→ **The request**: Could you retype all of the rows below word for word, leaving the pictures out?

[Start of Input records]

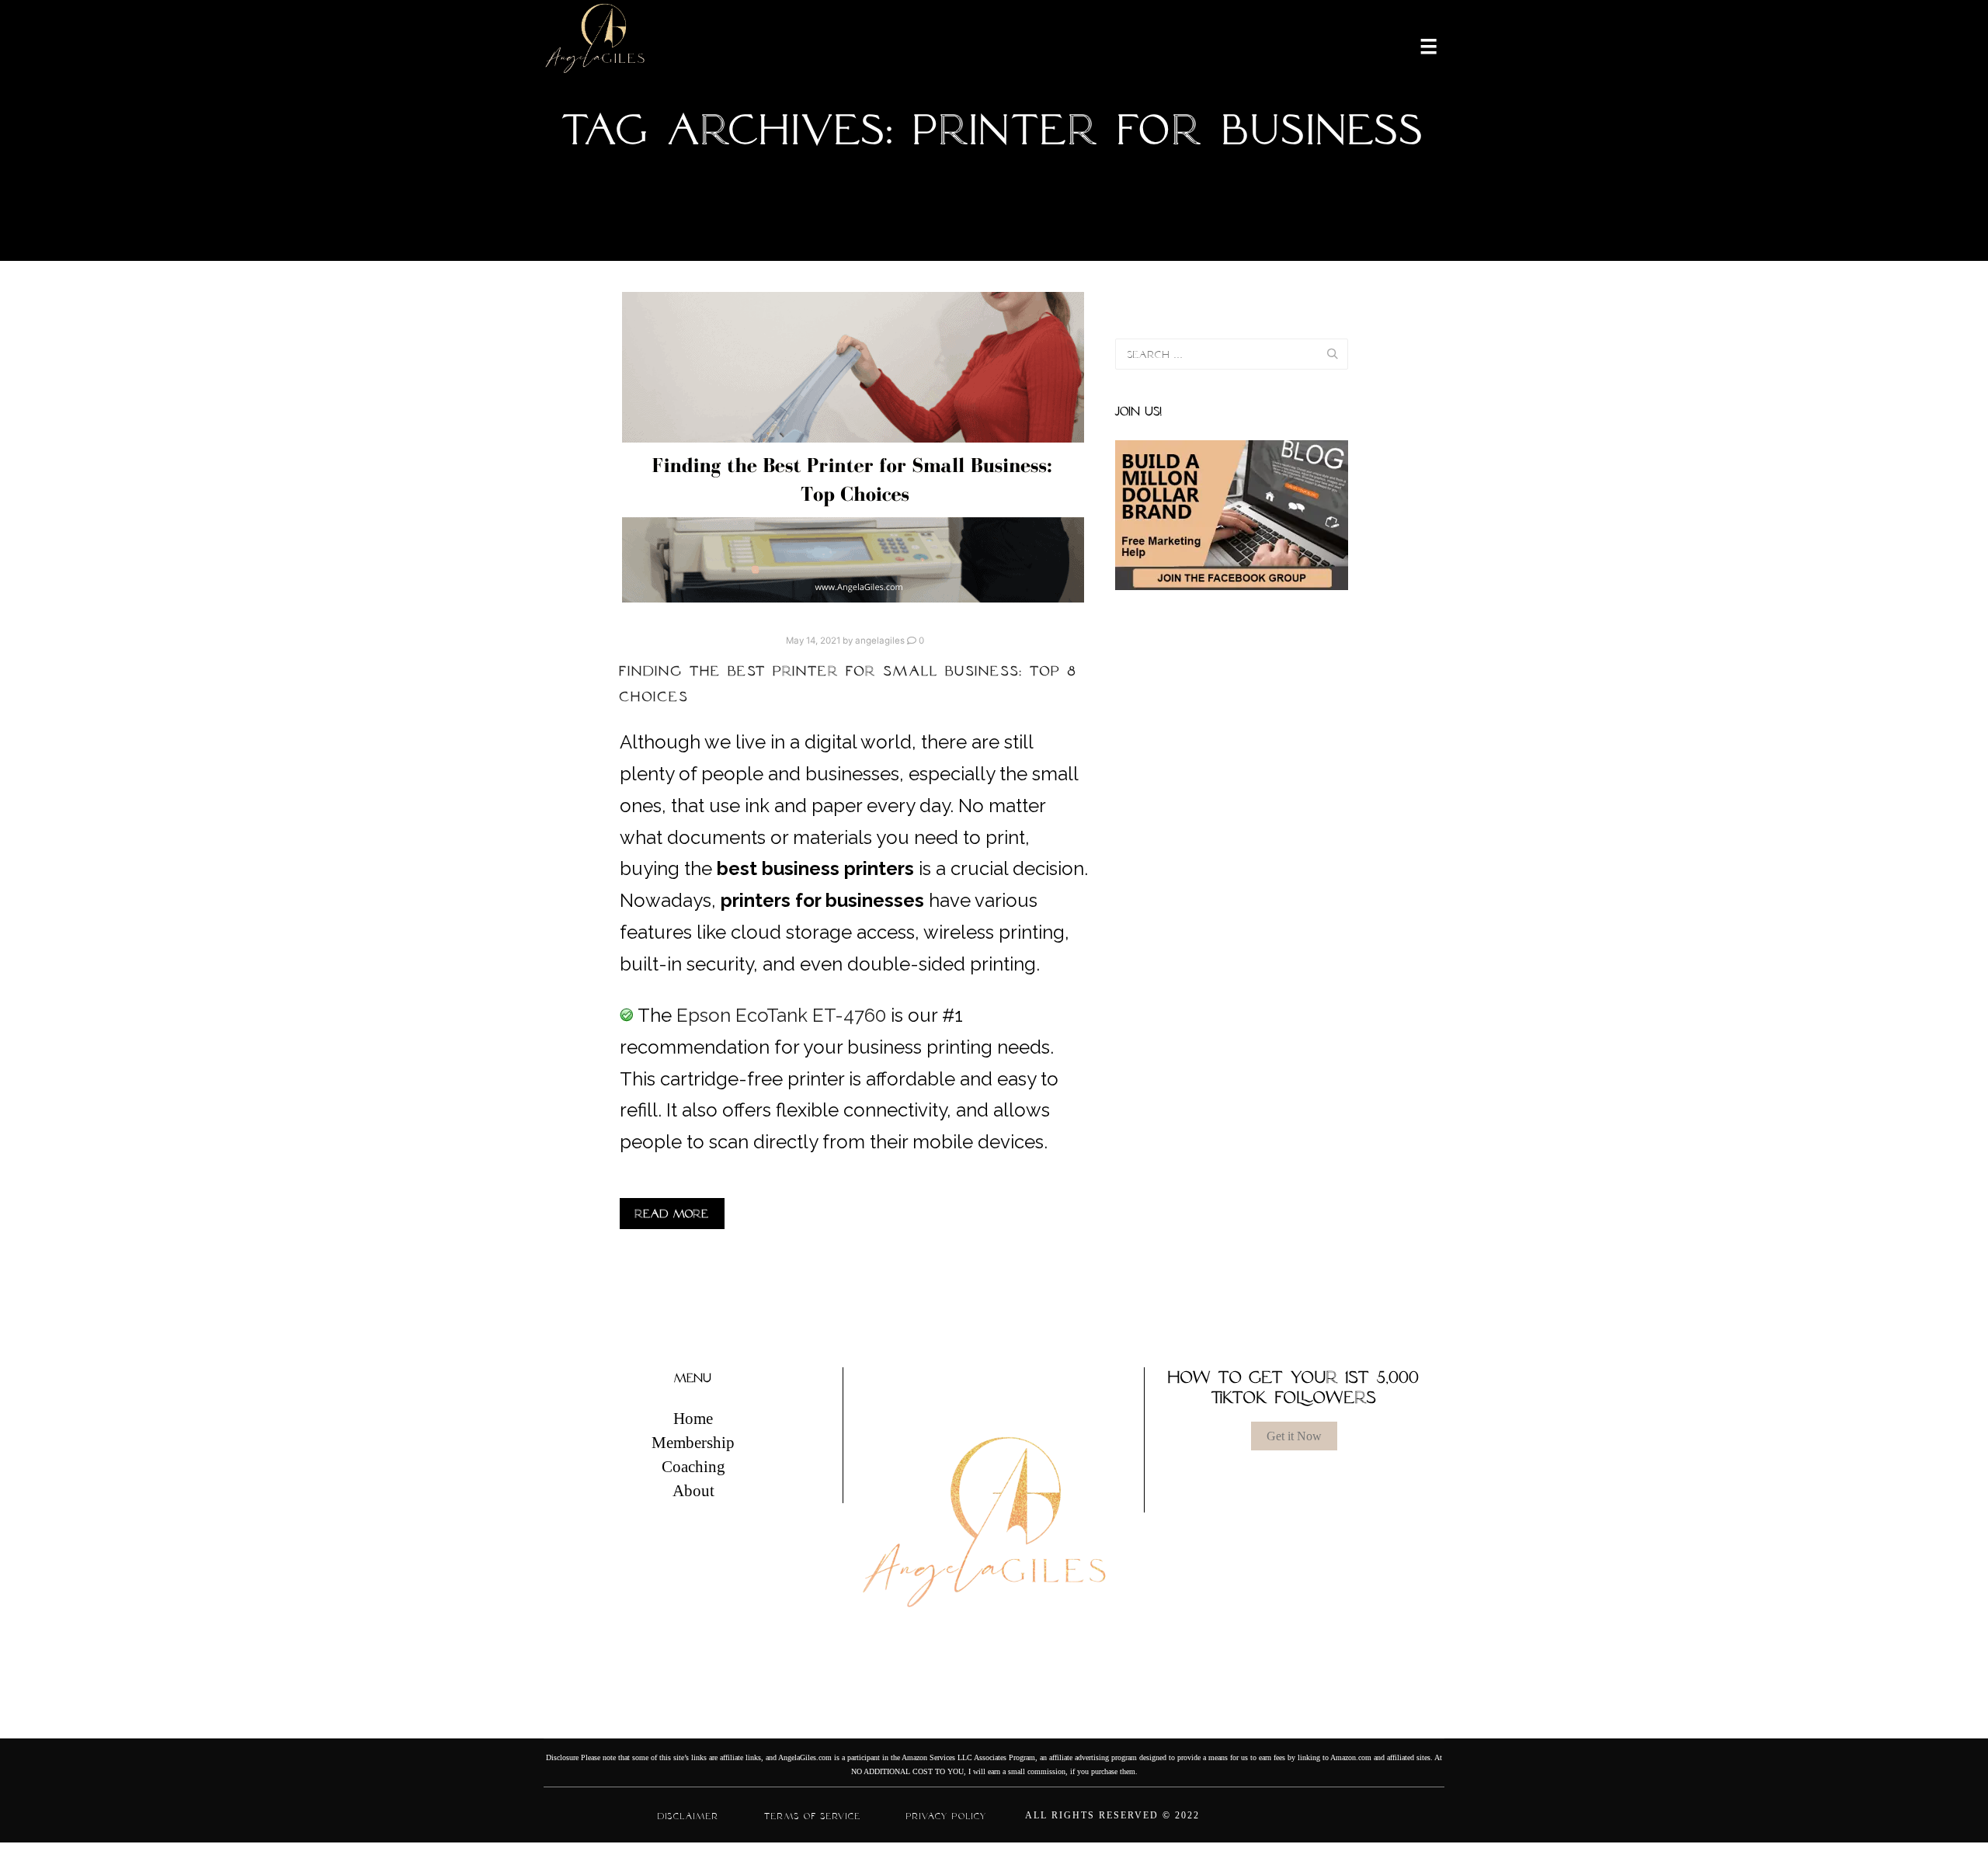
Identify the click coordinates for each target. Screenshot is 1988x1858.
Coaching (693, 1466)
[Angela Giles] (596, 45)
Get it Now (1294, 1436)
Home (693, 1418)
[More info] (1419, 45)
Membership (693, 1442)
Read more (672, 1214)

[End of Input records]

→ **Output for this task**:
Identify the click coordinates for each target. Screenshot is 1988x1858.
Coaching (693, 1466)
[Angela Giles] (596, 45)
Get it Now (1294, 1436)
Home (693, 1418)
[More info] (1419, 45)
Membership (693, 1442)
Read more (672, 1214)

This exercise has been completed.